Il problema è che, comunque ci si muova, si rischia di sbagliare. In questo clima di incertezza che attanaglia i produttori del settore petrolchimico, infatti, qualsiasi azione può essere foriera di conseguenze negative. Nel caso in cui la produzione venga aumentata, il pericolo è quello di ritrovarsi con un’offerta in eccesso in uno scenario in cui i prezzi sono in discesa. Ma, d’altro canto, non si può neppure pensare di rallentare troppo, perché poi quando il mercato si riprenderà qualcun altro potrà essere più pronto ad approfittarne. Il fatto che il Coronavirus provenga dalla Cina, poi, ha ulteriormente scombinato le carte: i produttori del settore, infatti, avevano investito ipotizzando una crescita notevole delle importazioni da Oriente, ma dall’inizio dell’anno la situazione è stata stravolta.

Il ruolo della Cina

Per capire più a fondo il ruolo della Cina in questo mercato è sufficiente pensare che essa rappresenta i due quinti delle importazioni nette di polipropilene a livello mondiale e addirittura i tre quinti delle importazioni nette di polietilene. Se la domanda cinese crescesse in misura inferiore rispetto alle previsioni, ci sarebbero ripercussioni su nafta ed etilene. 

Come funzionano l’estrazione e la raffinazione del petrolio

Per l’estrazione del petrolio continuano ad essere di fondamentale importanza le pompe centrifughe: Debem, una realtà consolidata in questo ambito, mette a disposizione una grande varietà di soluzioni in grado di assecondare le esigenze più diverse. Dal settore petrolchimico derivano i materiali di partenza che vengono usati non solo per i detergenti e la plastica, a cui abbiamo già fatto cenno, ma anche per i coloranti, per i farmaci e per molti altri prodotti. Lo splitting e il cracking sono due dei processi più importanti, che permettono di usufruire di idrocarburi leggeri attraverso la rottura delle molecole di quelli pesanti. 

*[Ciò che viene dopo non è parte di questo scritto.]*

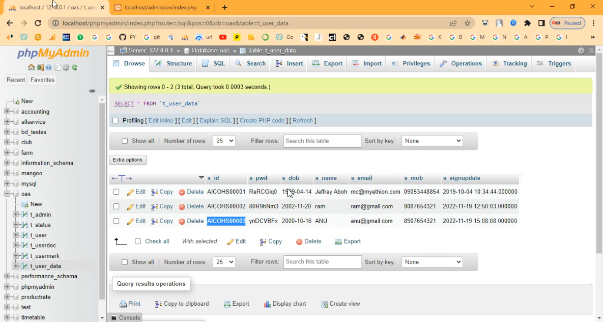Viewport: 603px width, 322px height.
Task: Open the Privileges tab
Action: (411, 64)
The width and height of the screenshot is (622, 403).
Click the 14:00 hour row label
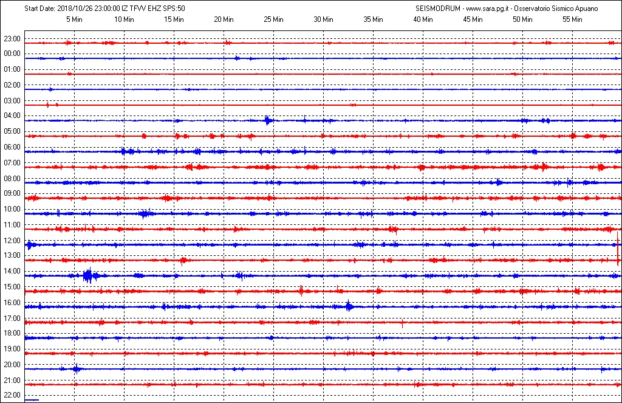click(12, 271)
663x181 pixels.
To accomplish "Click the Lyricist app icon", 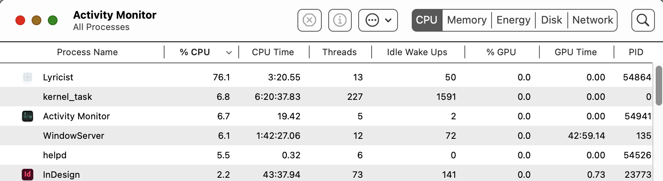I will (28, 77).
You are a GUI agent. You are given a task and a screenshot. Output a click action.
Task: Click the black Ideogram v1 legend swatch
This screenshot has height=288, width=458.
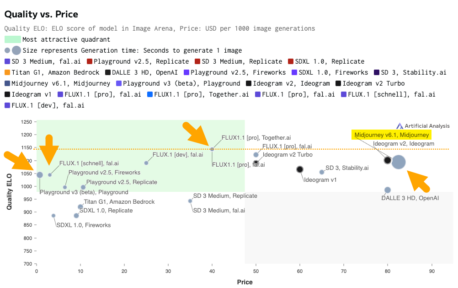point(7,94)
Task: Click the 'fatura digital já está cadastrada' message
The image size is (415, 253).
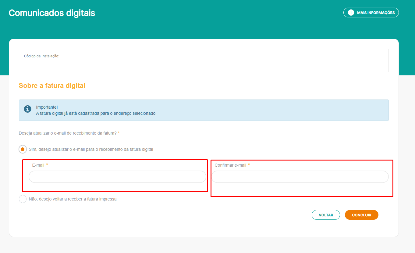Action: 96,113
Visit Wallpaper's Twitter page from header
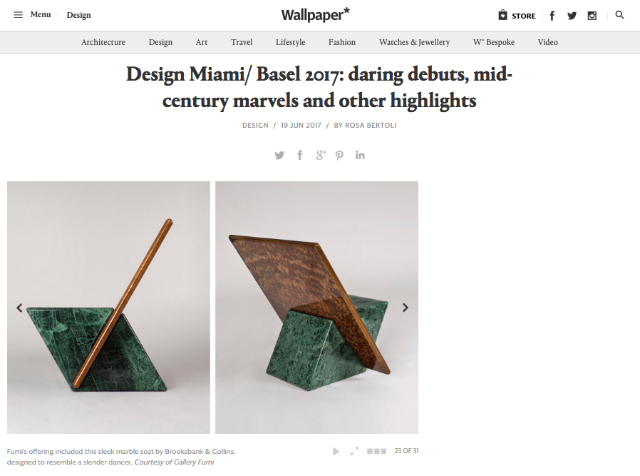Image resolution: width=640 pixels, height=476 pixels. [x=572, y=16]
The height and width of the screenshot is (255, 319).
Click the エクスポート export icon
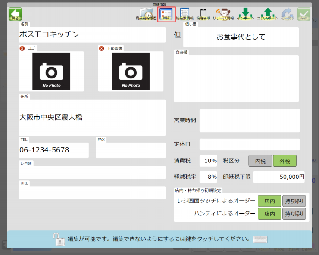[x=267, y=14]
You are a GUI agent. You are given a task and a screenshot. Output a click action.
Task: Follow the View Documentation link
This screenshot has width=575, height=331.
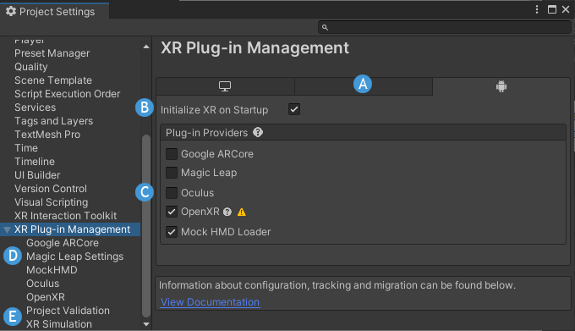pos(210,302)
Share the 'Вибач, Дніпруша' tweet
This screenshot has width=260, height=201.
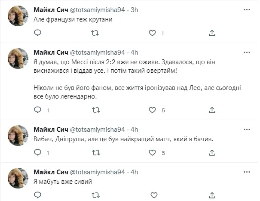(212, 153)
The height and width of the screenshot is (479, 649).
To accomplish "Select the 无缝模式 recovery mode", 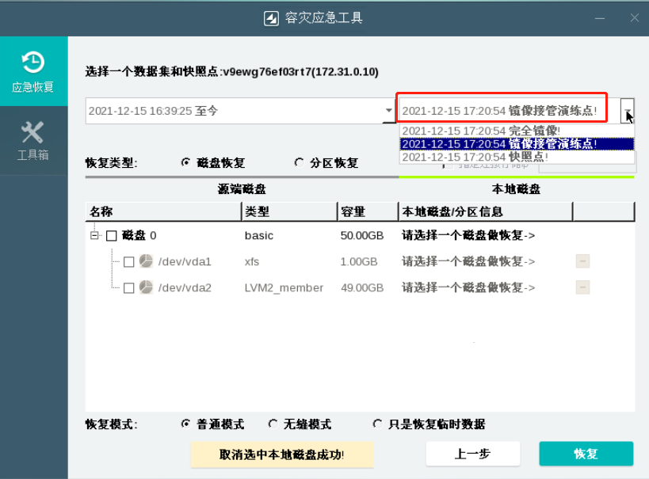I will [273, 424].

Dal petrolio grezzo in poi

Nel momento in cui viene estratto, il petrolio viene definito petrolio grezzo. Esso si compone di un insieme di idrocarburi, dalla composizione chimica differente, e impurità. In tale condizione il petrolio non può essere impiegato, almeno per scopi energetici; è necessario, invece, lavorarlo e procedere a una distillazione accurata, secondo il processo che prende il nome di raffinazione. Il greggio, così, può essere trasformato in idrocarburi aromatici o in olefine, che sono prodotti intermedi per l’industria petrolchimica, ma anche in prodotti finali, come i lubrificanti, i bitumi, i solventi e i carburanti. È nelle raffinerie che si svolge la lavorazione del grezzo, che risulta tanto più costosa quanto minore è la qualità della materia prima. 

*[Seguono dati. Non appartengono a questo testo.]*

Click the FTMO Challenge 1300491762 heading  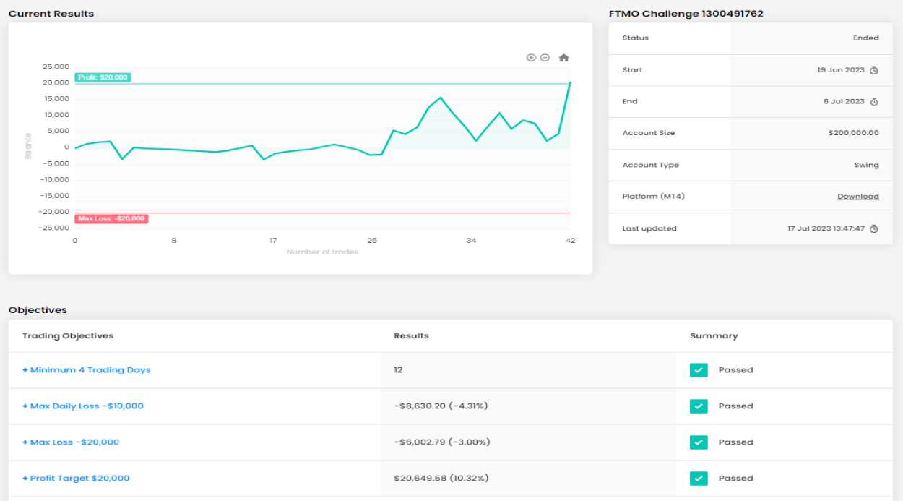pos(686,14)
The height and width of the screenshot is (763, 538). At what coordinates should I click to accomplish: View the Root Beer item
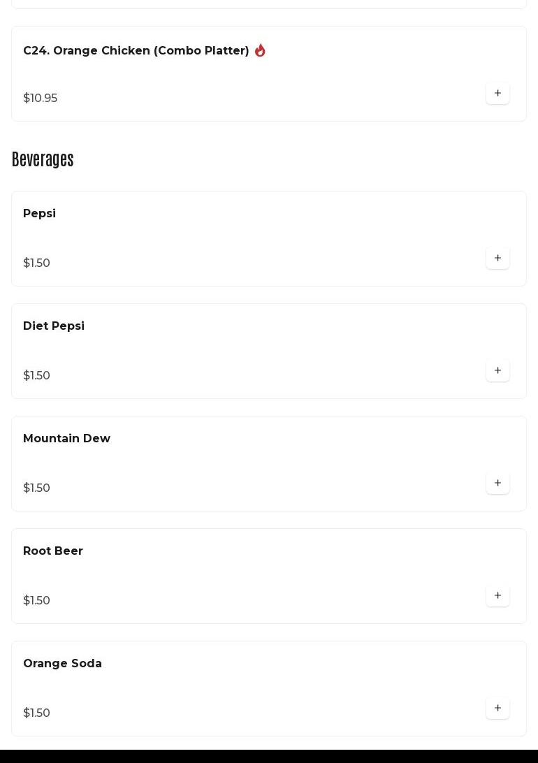[53, 551]

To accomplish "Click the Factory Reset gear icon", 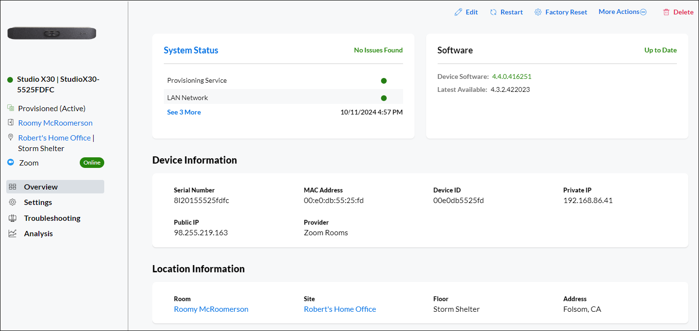I will pos(538,12).
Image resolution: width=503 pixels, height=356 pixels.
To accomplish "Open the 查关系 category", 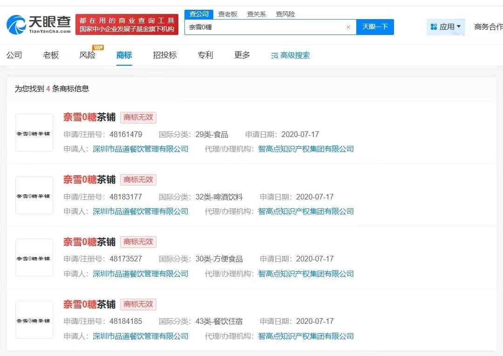I will 257,14.
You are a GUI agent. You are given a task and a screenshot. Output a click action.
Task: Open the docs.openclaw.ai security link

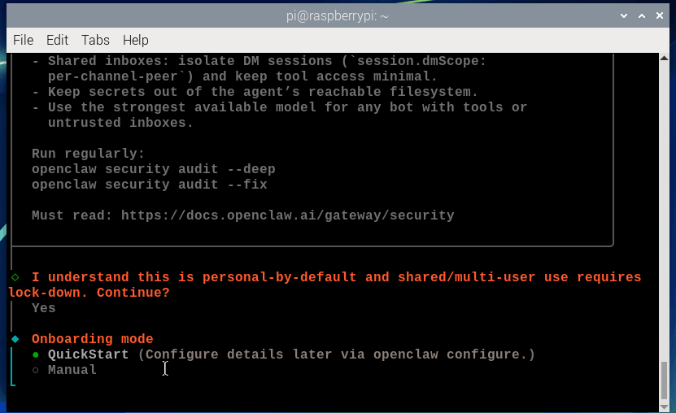(287, 215)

La preparazione del petrolio grezzo

Se il petrolio grezzo risponde a standard di qualità bassi non solo richiede costi di lavorazione più elevati ma si presta anche a un minor numero di applicazioni tecniche. Occorre, nello specifico, prendere in esame la quantità di acqua, di sali e di zolfo che si trovano nella materia prima. Queste sostanze, così come i solidi in sospensione, devono essere eliminate allo scopo di purificare il petrolio grezzo, secondo le operazioni che prendono il nome di decantazione e stabilizzazione. 

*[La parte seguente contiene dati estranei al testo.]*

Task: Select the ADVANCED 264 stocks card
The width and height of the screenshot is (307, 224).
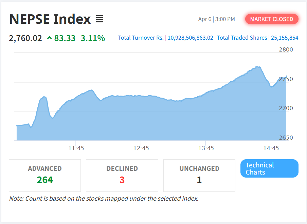Action: pos(45,175)
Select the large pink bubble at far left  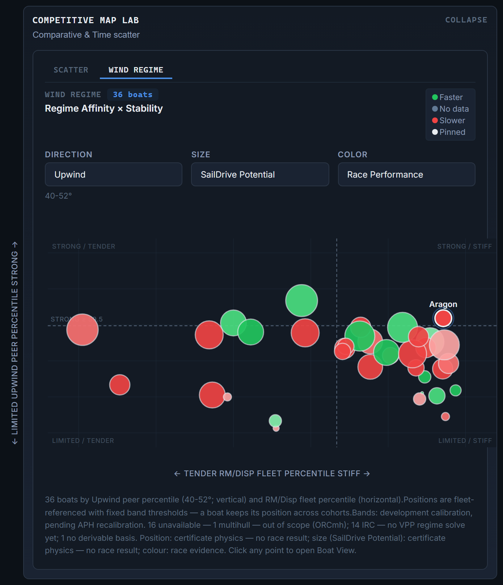click(x=83, y=329)
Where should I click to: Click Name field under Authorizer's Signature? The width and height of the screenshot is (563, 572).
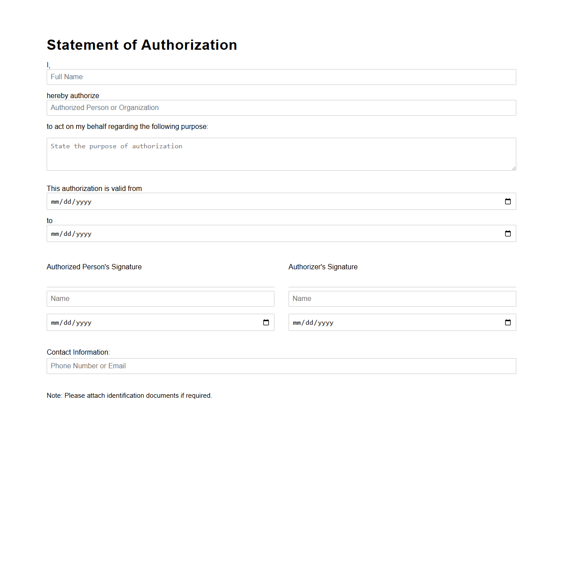(x=402, y=298)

Come viene distillato il petrolio

La distillazione frazionata è la procedura attraverso la quale il greggio viene privato dei tagli semisolidi, liquidi o gassosi più importanti. Ciò si verifica all’interno di una fornace, dove il petrolio è riscaldato per essere portato al punto di ebollizione. In particolare tutto si svolge in una torre di frazionamento, vale a dire una colonna di distillazione in cui a differenti altezze ci sono vari piatti dai quali i tagli petroliferi fuoriescono e possono essere eliminati definitivamente.